A second advantage of the domain-general symptoms approach is that it may be implemented and potentially generalizable to other chronic illnesses requiring symptom management beyond the specific pathophysiology of their disease, like cancer, immune disorders, and cardiovascular diseases among many others. Notably, the graded classification of severity resonates with other illnesses that are characterized by a staged progression of disease, such as cancer (58), heart (59) and kidney diseases (60), diabetes (61), and more. Here, however, we did not use objective and etiological-based metrics, and future integration of genetic, metabolic, inflammatory, and/or anatomical and functional neuroimaging metrics can substantially improve our understanding of the biological mechanisms underlying the identified symptom-based clusters and potentially lead to improved (bio)marker properties (23, 24).
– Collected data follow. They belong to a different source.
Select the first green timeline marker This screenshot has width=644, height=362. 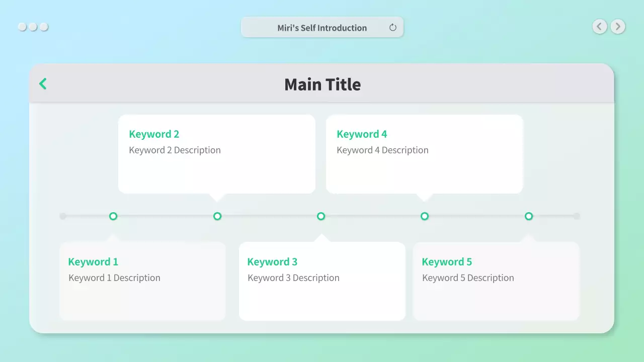[113, 216]
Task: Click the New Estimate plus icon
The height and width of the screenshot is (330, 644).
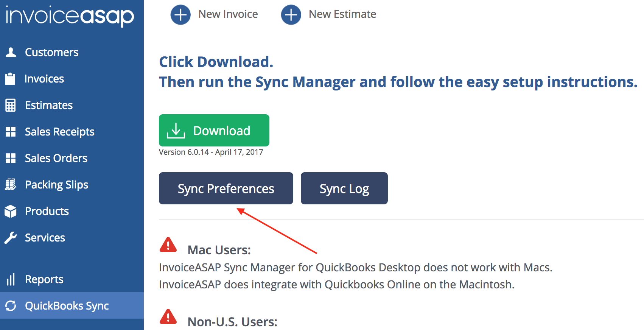Action: (x=291, y=15)
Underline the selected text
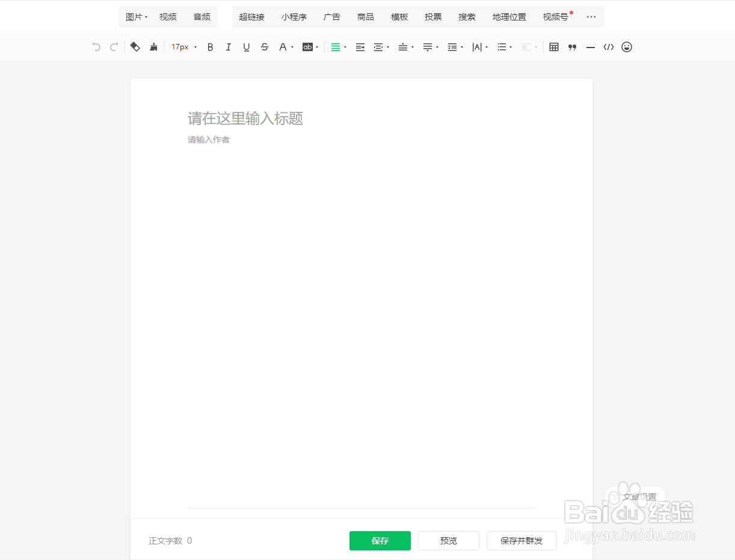The width and height of the screenshot is (735, 560). (246, 46)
The U.S. National Pain Strategy has drawn attention to a subgroup of patients with chronic pain—those with persistent high-impact chronic pain. These patients suffer from the most severe and debilitating illness, substantially restricting and interfering with daily life activities, and requiring increased health care expenditure (3, 62, 63). The prevalence of high-impact chronic pain is estimated to be between 5 and 15% of the adult U.S. population (10 to 30 million people) (3, 5, 63). Compared to lower but still clinically significant chronic pain, high-impact chronic pain was associated with unfavorable health outcomes, limitations in daily activity, negative coping strategies, elevated distress, increased health care costs, and higher usage and dosage of opioid medication (50, 64). With the potential collateral personal, societal, and financial impact of long-term opioid medication (65), it is particularly crucial to better identify and understand people suffering from and at increased risk of high-impact chronic pain. Within our proposed classification system, Cluster3 may be reflective of such a group of patients: An overall most severe condition characterizes it, manifested at the group level by highest levels of pain interference, widespread and/or overlapping chronic pain conditions, low levels of physical function, fatigue, depression, and basically in every measure that we assessed. Early identification of these patients is essential for the provision of more comprehensive and costly pain assessments (e.g., psychological, medical, etc.) that better inform treatment approaches (e.g., physical or psychosocial therapy, medical interventions, etc.). Future research efforts may contrast current conceptualizations of high-impact chronic pain with the characteristics of Cluster3 and consider to what extent it supports this early identification.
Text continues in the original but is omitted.